Researchers must think now about how they can be quantum-safe. For instance, IT teams should take inventory of data assets requiring encryption. They must also assess if new encryption methods must be applied to archived data protected by older encryption algorithms.
The current White House isn’t the first to tackle the quantum computing imperative. Biden’s plan builds on legislation and initiatives already in play, including the Quantum Network Infrastructure Act, which accelerates innovation in the infrastructure needed to realise the full potential of the technology.
Quantum computing will also transform the future of IT infrastructure management. Using supercomputers and predictive analytics, IT pros can wave goodbye to the glitches and outages from faulty configuration changes. With quantum power, they can quickly model the enterprisewide impact of configuration changes before they’re rolled out — eliminating human error and saving time.
Quantum technology can also be used to identify problems before they grow into more significant issues – automatically and at scale. For example, powerful computers will scan terabytes of logs for advanced analyses of infrastructure performance in ways not previously possible.
Quantum computing is no longer science fiction; it is science reality. Indeed, investment by Congress will continue to advance understanding across government and industry of the unprecedented opportunities this computational speed-up brings.
As reported by OpenGov Asia, U.S. researchers said that the boundaries of classical computing for investigating are increasingly large, including solving complex chemistry problems. Exascale computing, quantum computing, and machine learning are tools to tackle the science problems in chemistry, such as carbon capture, water desalination, and renewable energy technologies.

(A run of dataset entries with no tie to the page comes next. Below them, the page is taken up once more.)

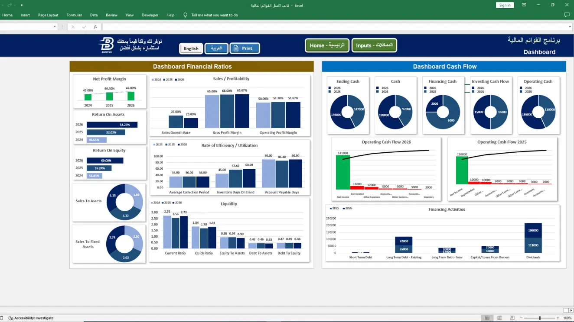
Task: Click the Print button on dashboard
Action: [x=245, y=48]
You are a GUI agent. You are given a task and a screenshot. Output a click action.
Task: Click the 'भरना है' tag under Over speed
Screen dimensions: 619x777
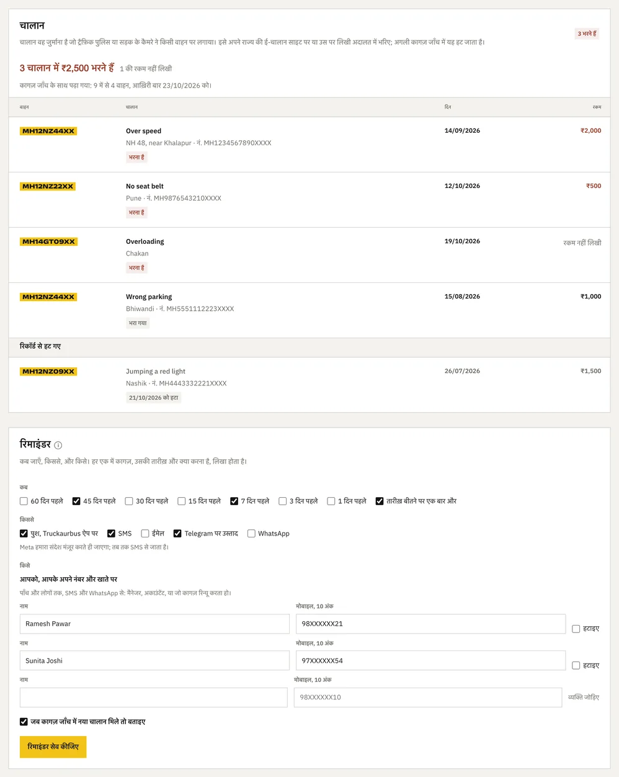coord(136,157)
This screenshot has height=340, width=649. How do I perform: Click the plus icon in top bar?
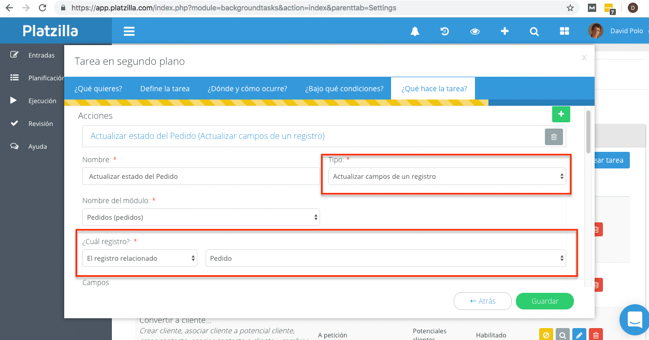pos(504,32)
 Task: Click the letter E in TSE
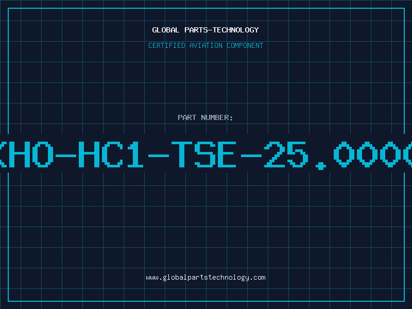pos(227,155)
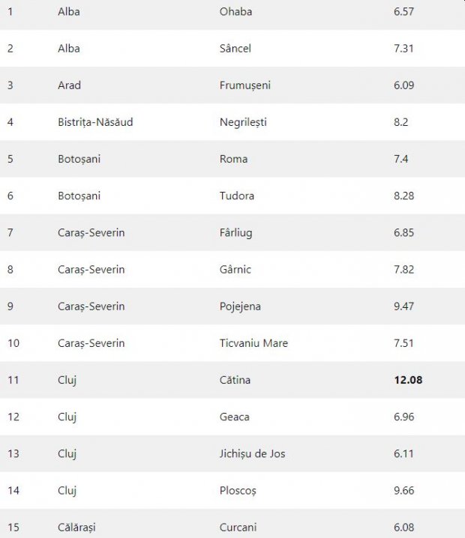465x538 pixels.
Task: Select the 8.28 value cell
Action: [x=405, y=196]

The anticipated power of quantum machines could open the door to a wide range of research achievements in chemistry and beyond. U.S. lab directs the multi-institutional program Advancing Integrated Development Environments for Quantum Computing through Fundamental Research (AIDE-QC). Regarding quantum computing, working together with the hardware developers and science domains advances the software and algorithms to make it a useful tool for scientific discovery.